El veredicto de su derrota final no es novedoso. Se ha anunciado pertinazmente desde 1959, cuando aún no se había proclamado el carácter socialista de la Revolución, y de igual modo ha fracasado desde entonces. Ni siquiera se vislumbra que esté por ocurrir lo contrario, aun cuando en su afán por derrocar a la Revolución el gobierno de los Estados Unidos y sus secuaces buscan criminalmente la alianza de una pandemia letal. ¿Qué se puede esperar de quienes actúan de esa manera, o la avalan, o —volvamos a la agudeza popular— se hacen los chivos locos para ni hablar del bloqueo, acto genocida que está en la base de tantos males?

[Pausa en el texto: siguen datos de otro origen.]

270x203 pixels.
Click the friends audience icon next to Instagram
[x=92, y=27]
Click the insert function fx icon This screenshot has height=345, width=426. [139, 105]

Frente a los enormes obstáculos con que se intenta asfixiar a Cuba, ella tiene el deber de desarrollarse, y seguir demostrando que lo hace todo para alcanzar la vida amable que el pueblo necesita y merece. Ese será el mejor modo, si no el único, de vencer un bloqueo que lleva trazas de perennidad y que, si sus patrocinadores lo levantaran, o anunciaran que están dispuestos a levantarlo, no sería para favorecer el avance de la economía y la justicia social en Cuba. Lo harían con el propósito de neutralizarla políticamente, y tener así un camino más favorable para los planes enfilados sañosamente contra ella después de haberla magullado durante más de seis décadas con una persecución feroz.
Cuba, al desarrollarse —algo que en las circunstancias actuales, y en las que vale prever no solo a corto plazo, representa un desafío colosal, pero insoslayable—, eliminará un asidero al cual se agarra, desde lo más involuntario e inconsciente hasta lo más tendencioso, el culto al imperialismo. Ese asidero refuerza la idea de que Cuba no es solo agredida por el monstruo, sino que depende de él. ¡Dios nos libre!